Stored records
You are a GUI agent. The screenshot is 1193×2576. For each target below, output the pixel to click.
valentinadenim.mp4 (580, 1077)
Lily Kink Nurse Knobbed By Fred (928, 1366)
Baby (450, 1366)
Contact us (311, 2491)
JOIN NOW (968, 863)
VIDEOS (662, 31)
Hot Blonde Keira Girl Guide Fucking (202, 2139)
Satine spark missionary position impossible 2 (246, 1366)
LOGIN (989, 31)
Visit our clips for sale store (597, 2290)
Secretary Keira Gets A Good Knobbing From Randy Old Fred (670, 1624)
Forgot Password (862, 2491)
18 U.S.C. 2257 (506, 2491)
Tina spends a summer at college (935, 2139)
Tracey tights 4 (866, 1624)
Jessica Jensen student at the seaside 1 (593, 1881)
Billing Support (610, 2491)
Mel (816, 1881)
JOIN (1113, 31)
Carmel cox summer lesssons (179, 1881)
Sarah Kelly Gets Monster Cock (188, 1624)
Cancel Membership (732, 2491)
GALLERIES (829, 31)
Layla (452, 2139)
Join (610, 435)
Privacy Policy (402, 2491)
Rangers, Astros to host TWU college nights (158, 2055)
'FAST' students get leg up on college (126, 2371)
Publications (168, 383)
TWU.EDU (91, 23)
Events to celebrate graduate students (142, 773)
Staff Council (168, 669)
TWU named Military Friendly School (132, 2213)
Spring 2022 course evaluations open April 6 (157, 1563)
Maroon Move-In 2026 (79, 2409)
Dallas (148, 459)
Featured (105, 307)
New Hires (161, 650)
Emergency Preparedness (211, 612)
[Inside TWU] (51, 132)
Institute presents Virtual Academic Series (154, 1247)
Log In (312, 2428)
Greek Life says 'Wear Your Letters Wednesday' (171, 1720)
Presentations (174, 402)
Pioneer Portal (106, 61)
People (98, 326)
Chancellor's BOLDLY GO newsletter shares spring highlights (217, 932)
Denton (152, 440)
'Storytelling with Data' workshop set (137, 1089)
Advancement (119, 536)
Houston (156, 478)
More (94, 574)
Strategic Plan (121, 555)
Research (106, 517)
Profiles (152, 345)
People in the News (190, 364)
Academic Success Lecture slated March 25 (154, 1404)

Directions for this task — Work out how many lines of the records contain the string "Gets". Nothing but the number should be written.

Written reply — 2